Alcolumbre confirma votação de PL dos minerais críticos na próxima semana
Presidente do Senado reconheceu divergências entre senadores sobre o formato da proposta, mas afirmou que matéria será deliberada durante semana de esforço concentrado

O presidente do Senado, Davi Alcolumbre (União-AP), confirmou nesta quarta-feira (26) que o projeto de lei que cria a Política Nacional de Minerais Críticos e Estratégicos será pautado na próxima semana.
A declaração foi dada após almoço com o presidente Luiz Inácio Lula da Silva (PT) e o presidente da Câmara, Hugo Motta (Republicanos-PB), no Palácio da Alvorada. O marco dos minerais críticos esteve entre os temas discutidos no encontro.
Alcolumbre reconheceu que ainda há divergências entre senadores sobre o formato da política, principalmente porque o Senado já discute uma proposta própria sobre o assunto. Mesmo assim, afirmou que pretende construir um acordo sobre eventuais mudanças e concluir a votação durante a semana de esforço concentrado.
“A Câmara já deliberou sobre terras raras e minerais críticos. Temos outro PL tramitando no Senado sobre o mesmo assunto, então há interesses diferentes de senadores. Tenho a compreensão que precisamos nos debruçar sobre a proposta aprovada na Câmara”, afirmou.
“Quero me comprometer que esta matéria estará pautada na semana que vem e vamos fazer um esforço com os colegas senadores que desejam fazer algum tipo de alteração em relação a este assunto. Sentar numa mesa e discutir o que é possível e o que não é possível. Mas vamos deliberar essa matéria na semana do esforço concentrado”, acrescentou.
O próximo esforço concentrado do Senado está marcado para o período entre 31 de agosto e 4 de setembro. Alcolumbre já havia incluído a política de minerais críticos entre as prioridades para a semana, mas ainda não havia sido tão explícito sobre a intenção de efetivamente concluir a deliberação da matéria.
Disputa entre textos
A principal discussão agora é sobre como conciliar o PL 2.780/2024, já aprovado pela Câmara, com o PL 4.443/2025, apresentado pelo senador Renan Calheiros (MDB-AL) e que tramita no próprio Senado.
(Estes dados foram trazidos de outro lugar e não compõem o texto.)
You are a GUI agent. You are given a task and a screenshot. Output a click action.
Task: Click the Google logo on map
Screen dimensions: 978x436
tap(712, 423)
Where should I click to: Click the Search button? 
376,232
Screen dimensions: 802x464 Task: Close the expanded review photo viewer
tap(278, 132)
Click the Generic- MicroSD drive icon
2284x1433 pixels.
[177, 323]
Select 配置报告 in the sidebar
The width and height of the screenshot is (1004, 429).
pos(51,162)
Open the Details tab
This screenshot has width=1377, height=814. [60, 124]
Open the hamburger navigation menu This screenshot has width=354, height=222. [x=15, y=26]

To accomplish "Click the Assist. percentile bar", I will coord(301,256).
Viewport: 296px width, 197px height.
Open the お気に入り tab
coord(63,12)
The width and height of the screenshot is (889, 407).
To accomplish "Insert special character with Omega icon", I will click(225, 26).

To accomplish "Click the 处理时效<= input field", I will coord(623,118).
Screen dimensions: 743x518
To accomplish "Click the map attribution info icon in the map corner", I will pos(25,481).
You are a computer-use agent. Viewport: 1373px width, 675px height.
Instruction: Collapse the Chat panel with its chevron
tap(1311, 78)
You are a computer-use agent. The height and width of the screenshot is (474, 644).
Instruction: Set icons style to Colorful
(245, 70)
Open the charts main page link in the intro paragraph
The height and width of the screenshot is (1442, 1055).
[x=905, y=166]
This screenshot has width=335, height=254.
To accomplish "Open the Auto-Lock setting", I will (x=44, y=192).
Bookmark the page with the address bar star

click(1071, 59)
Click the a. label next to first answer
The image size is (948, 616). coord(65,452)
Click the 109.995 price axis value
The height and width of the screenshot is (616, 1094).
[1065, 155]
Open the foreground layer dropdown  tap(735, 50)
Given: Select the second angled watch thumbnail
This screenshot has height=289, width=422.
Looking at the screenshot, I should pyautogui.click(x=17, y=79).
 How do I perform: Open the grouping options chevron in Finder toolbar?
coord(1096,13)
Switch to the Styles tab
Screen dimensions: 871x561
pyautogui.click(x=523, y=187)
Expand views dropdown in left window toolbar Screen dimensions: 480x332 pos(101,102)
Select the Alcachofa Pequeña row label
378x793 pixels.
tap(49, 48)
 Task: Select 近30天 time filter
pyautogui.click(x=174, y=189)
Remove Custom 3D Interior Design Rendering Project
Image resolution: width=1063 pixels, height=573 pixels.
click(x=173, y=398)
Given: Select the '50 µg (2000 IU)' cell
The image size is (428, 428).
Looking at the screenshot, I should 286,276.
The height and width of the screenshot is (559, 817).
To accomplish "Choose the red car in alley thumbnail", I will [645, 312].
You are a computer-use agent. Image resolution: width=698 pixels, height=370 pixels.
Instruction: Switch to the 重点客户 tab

O projeto de Renan tem como relator o senador Wilder Morais (PL-GO) na Comissão de Serviços de Infraestrutura. O relatório foi apresentado em julho, mas a votação foi adiada após pedido de vista coletiva.
A fala de Alcolumbre nesta quarta sinaliza que a base das negociações será o texto que veio da Câmara, embora alterações defendidas por senadores possam ser incorporadas antes da votação.
O texto aprovado pelos deputados cria a Política Nacional de Minerais Críticos e Estratégicos e um conselho vinculado à Presidência da República com poder para homologar — e, na prática, barrar — determinadas operações e contratos envolvendo ativos considerados estratégicos.
Entre as operações sujeitas à triagem estão mudanças de controle societário de empresas com direitos minerários, participação relevante de empresas estrangeiras e contratos ou parcerias internacionais de fornecimento que possam afetar a segurança econômica ou geopolítica do país. Parte importante dos critérios, limites e procedimentos de atuação do conselho ainda dependerá de regulamentação posterior do governo federal.
Outro ponto sensível está nas exportações. O texto autoriza o Executivo a estabelecer, por regulamento, parâmetros, requisitos técnicos ou compromissos de agregação de valor vinculados à exportação de minerais críticos. A redação abre margem para que o governo adote instrumentos de restrição ou tributação sobre as vendas externas como forma de incentivar o processamento dos minerais no Brasil.
O projeto que já tramita no Senado é semelhante ao texto aprovado pela Câmara em vários pontos, mas não traz alguns dos dispositivos mais sensíveis incluídos pelos deputados, como o poder de veto do conselho sobre determinadas operações e contratos e a previsão que abre margem para a adoção de imposto de exportação ou mecanismo equivalente.
A combinação desses dispositivos, poder de controle sobre operações estratégicas, ampla regulamentação posterior pelo Executivo e instrumentos vinculados à exportação, está entre os principais pontos que dividem parlamentares e representantes do setor mineral durante a tramitação no Senado.
Com a confirmação de Alcolumbre, a próxima semana passa a ser o prazo político para tentar resolver essas divergências e levar o marco dos minerais críticos ao plenário.